Why Change Your Company Entity Type?
June 12th, 2009 Posted by John OvromThe way to start off the question really should be…do you know what type of entity your company is and do you know why? Most business owners decided to incorporate because “everyone” told them they should. So they called their local attorney, referred by a friend , and asked them to incorporate the company before moving back into their daily grind. The problem is that there are consequences to this decision that can cost you thousands of dollars every year and maybe 10’s of thousands at the sale of your business.
I am no attorney or CPA, so this is not legal or tax advice, but it is real life advice. Every business owner should know what type of corporate entity… they are along with the positive and negative consequences of each.

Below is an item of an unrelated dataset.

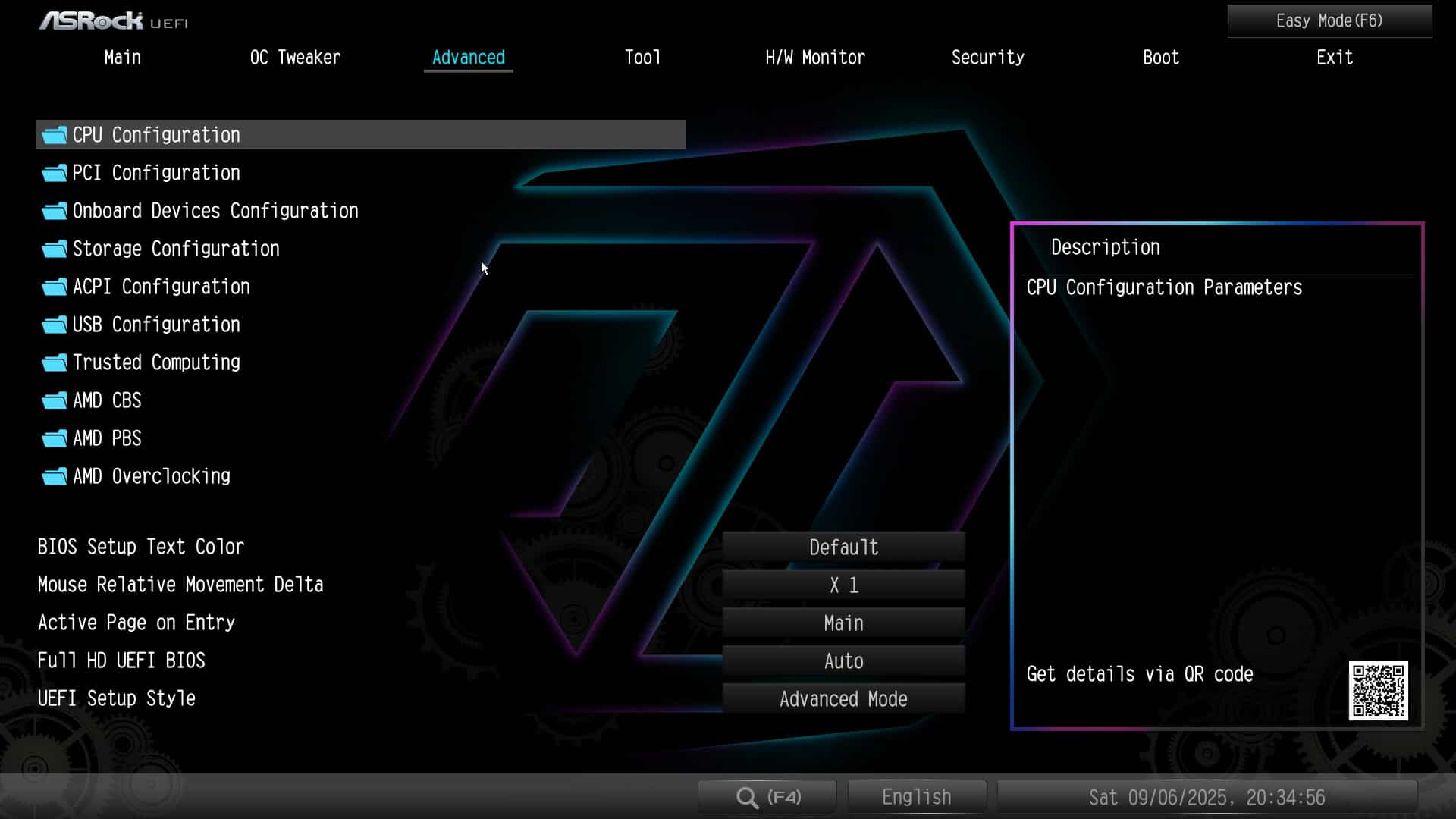Change the Full HD UEFI BIOS Auto setting
Viewport: 1456px width, 819px height.
[x=843, y=661]
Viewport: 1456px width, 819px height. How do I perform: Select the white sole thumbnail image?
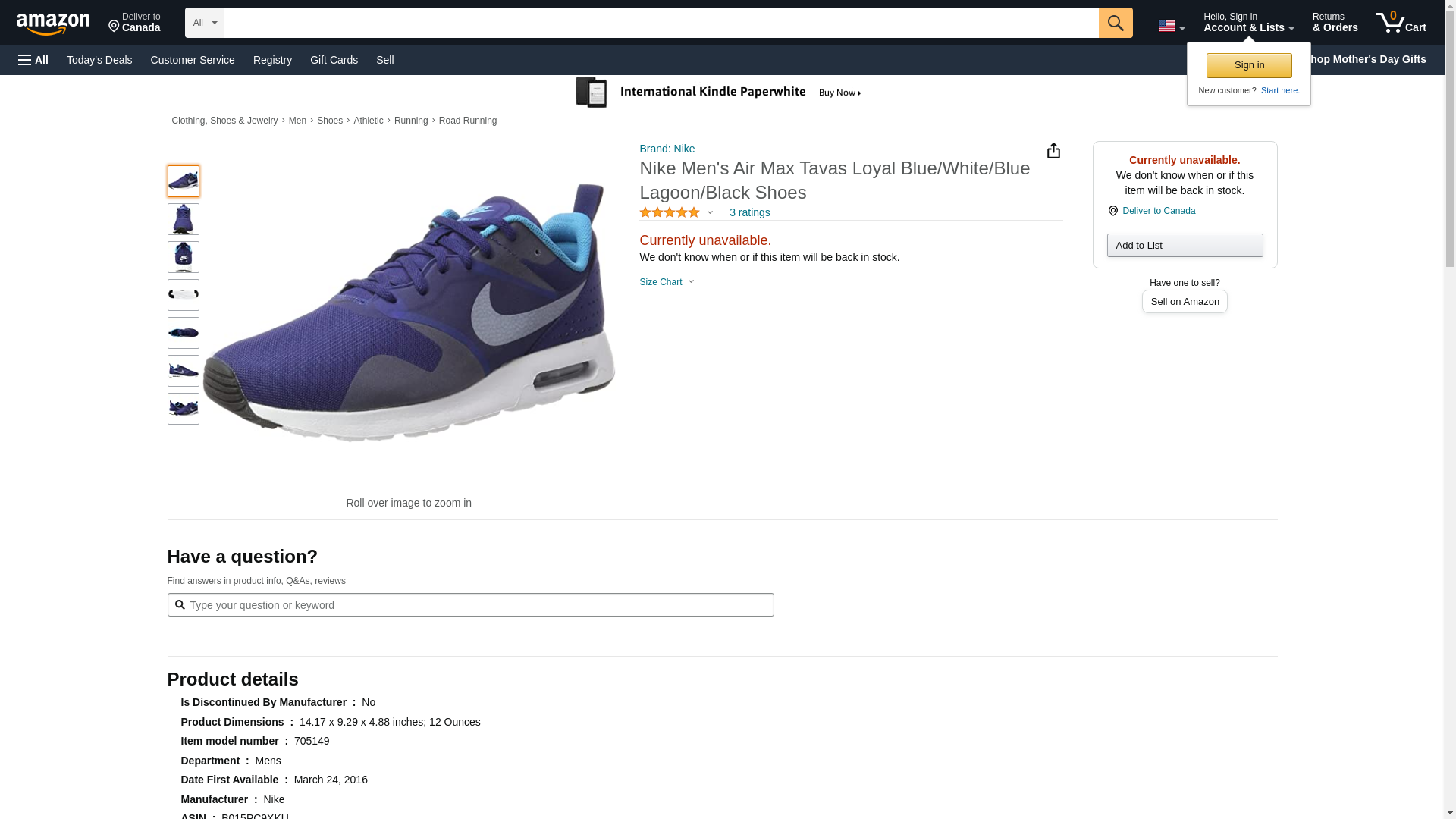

In a quick overview, the most used corporate entity types are C, S, LLC, LLP. From a legal perspective and sheltering your risk from your personal assets, they are similar but for tax purposes there are significant differences.
I am only discussing the tax differences as it relates to the selling of your company, not running your company. Basically there is a significant fork in the road regarding taxes if you are a C corp vs all others types of entities (S, LLC, LLP). The reason is that if you sell your C corp then the company must take the income from the sale and pay corporate taxes on the gains (approx 15% fed and 10% state) before any proceeds can be distributed to the owners. Then, when the owners are distributed the proceeds of the corporate after tax money they are taxed again on their personal returns as a profit/gain. This is considered a double tax and will cause a consolidated 50%-60% tax burden if not strategically handled. That’s the bad news.
The good news is if you are a C corp and you can sell the stock of the corporation instead of it’s assets (usually very difficult and at a lower price) then you are taxed only at the individual tax level, just like the S, LLC, LLP. This prevents the double taxation and thus more take home pay. Now there are advisors that specialize in C corp transactions and say they have different ways to structure an asset sale of a C corp to minimize the double tax but they all seem a little risky to me.
Now it is possible to change your entity type as to minimize this risk in the future. The legal process is not difficult but the IRS is not going to let you go that easy. Basically, if you change from a C to anything else to help minimize the double taxation, there is a 10 year tail where the IRS still requires the corporate tax step. There are numerous strategies available to deal with this tail but you will need to find an advisor to help you.
The point here is that it is extremely important that you become aware that your entity type and that it does matter as it relates to the selling of your business. Change is possible but you will want to do this asap and with some help. Knowledge is power, so learn what your company is and make sure you are planning for your exit.